Rey ne tombe pas dans ce travers. Elle ne «
s'approprie » pas les échanges écrits afin d'abonder une thèse qui lui serait chère. Elle évite le plus possible de citer des échanges oraux et se garde d'avancer dans le rappel d'un jugement de l'un ou l'autre qui inviterait le lecteur à faire de cruels raccourcis du style : ce tsar est louvoyant donc il est incapable d'écrire ou faire une démarche droite en sous-entendant que même les écrits envoyés à ses amis les plus proches sont entachés de la fausseté attribuée à l'individu. On ne peut prendre d'un livre simplement les passages qui vont dans le sens d'une «
intime conviction » et abonder en shuntant le reste. Je suis désolée si les extraits que j'ai fourni donnent à penser que Rey est dans une mouvance quelconque, c'est aussi pour ceci que j'ai tenu -dans l'indication de la source- à noter l'année de parution du livre et la parution est -je crois- antérieure à celui de Sokolov.

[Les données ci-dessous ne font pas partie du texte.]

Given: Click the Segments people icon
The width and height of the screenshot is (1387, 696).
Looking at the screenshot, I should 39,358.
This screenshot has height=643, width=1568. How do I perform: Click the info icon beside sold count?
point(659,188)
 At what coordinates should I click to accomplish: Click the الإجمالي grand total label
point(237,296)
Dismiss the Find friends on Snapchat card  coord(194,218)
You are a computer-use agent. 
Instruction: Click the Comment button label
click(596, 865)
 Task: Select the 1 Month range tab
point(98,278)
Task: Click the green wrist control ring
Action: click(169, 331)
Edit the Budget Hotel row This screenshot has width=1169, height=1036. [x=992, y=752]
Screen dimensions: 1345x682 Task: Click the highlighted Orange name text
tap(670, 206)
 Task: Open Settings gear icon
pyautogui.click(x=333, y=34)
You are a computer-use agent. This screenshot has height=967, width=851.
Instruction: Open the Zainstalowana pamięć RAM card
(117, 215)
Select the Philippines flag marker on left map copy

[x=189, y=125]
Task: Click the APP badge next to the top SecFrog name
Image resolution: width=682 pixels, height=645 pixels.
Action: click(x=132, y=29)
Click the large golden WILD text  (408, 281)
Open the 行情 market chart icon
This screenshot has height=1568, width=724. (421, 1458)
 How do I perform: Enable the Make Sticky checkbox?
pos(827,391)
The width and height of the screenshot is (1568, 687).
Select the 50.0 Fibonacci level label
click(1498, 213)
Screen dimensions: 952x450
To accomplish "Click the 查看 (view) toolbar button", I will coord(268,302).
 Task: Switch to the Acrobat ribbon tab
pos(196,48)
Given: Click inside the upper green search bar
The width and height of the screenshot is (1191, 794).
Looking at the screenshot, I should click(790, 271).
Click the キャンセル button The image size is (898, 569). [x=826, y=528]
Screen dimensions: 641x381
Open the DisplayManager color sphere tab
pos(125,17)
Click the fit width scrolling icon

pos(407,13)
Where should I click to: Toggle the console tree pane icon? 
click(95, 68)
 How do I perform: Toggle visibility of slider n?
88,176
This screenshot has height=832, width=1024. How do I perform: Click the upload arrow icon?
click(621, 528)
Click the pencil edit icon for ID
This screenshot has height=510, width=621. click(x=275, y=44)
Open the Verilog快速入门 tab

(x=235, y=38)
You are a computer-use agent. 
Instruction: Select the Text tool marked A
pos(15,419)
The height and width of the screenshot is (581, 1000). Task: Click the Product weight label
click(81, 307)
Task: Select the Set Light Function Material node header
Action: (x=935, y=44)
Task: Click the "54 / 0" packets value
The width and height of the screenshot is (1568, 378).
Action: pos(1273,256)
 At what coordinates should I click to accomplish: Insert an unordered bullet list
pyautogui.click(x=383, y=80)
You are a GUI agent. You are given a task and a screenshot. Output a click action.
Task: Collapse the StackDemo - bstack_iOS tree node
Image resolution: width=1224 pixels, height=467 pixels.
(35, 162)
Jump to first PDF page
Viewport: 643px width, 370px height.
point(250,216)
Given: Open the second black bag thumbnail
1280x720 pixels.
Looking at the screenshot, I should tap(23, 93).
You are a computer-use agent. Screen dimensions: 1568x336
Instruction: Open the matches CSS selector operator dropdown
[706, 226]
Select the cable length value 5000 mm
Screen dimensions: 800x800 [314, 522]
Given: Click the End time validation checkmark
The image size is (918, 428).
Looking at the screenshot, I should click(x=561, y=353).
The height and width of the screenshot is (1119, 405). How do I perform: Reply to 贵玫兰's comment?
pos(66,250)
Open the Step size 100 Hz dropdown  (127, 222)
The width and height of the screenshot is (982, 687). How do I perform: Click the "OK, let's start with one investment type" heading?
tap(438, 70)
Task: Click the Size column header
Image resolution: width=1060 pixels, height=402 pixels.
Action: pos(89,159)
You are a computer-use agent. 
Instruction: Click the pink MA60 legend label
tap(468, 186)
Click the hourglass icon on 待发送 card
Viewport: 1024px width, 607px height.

Entre constater qu'Alexandre à des idéaux totalement opposés aux visées de Napoléon, c'est une chose. Le tsar deviendra bien plus pragmatique une fois au pouvoir, les Palhen et les ministres de son père écartés. Rapportez-vous à la lecture du billet de Maistre et vous verrez qu'entre constater que si les orientations napoléoniennes ne changent pas, ceci risque de provoquer des tensions et des problèmes bien réels (on dépasse un peu l'empreinte des Lumières et les idéaux) au niveau géopolitique et sphères d'influences ; problèmes qui ne pourront que s'inscrire dans un conflit puisque déjà la Prusse et l'Autriche sont gênées par le tourbillon expansionniste de Napoléon, ceci paraît évident.
Tant que le tsar ne se sent pas «
inquiet », il parle comme le note Maistre mais la vitesse supérieure va être passée avec le problème ottoman. Parallèlement, la Prusse et l'Autriche se sentent prises et se sera alors la cristallisation de ces trois pays avec l'intervention en Pologne.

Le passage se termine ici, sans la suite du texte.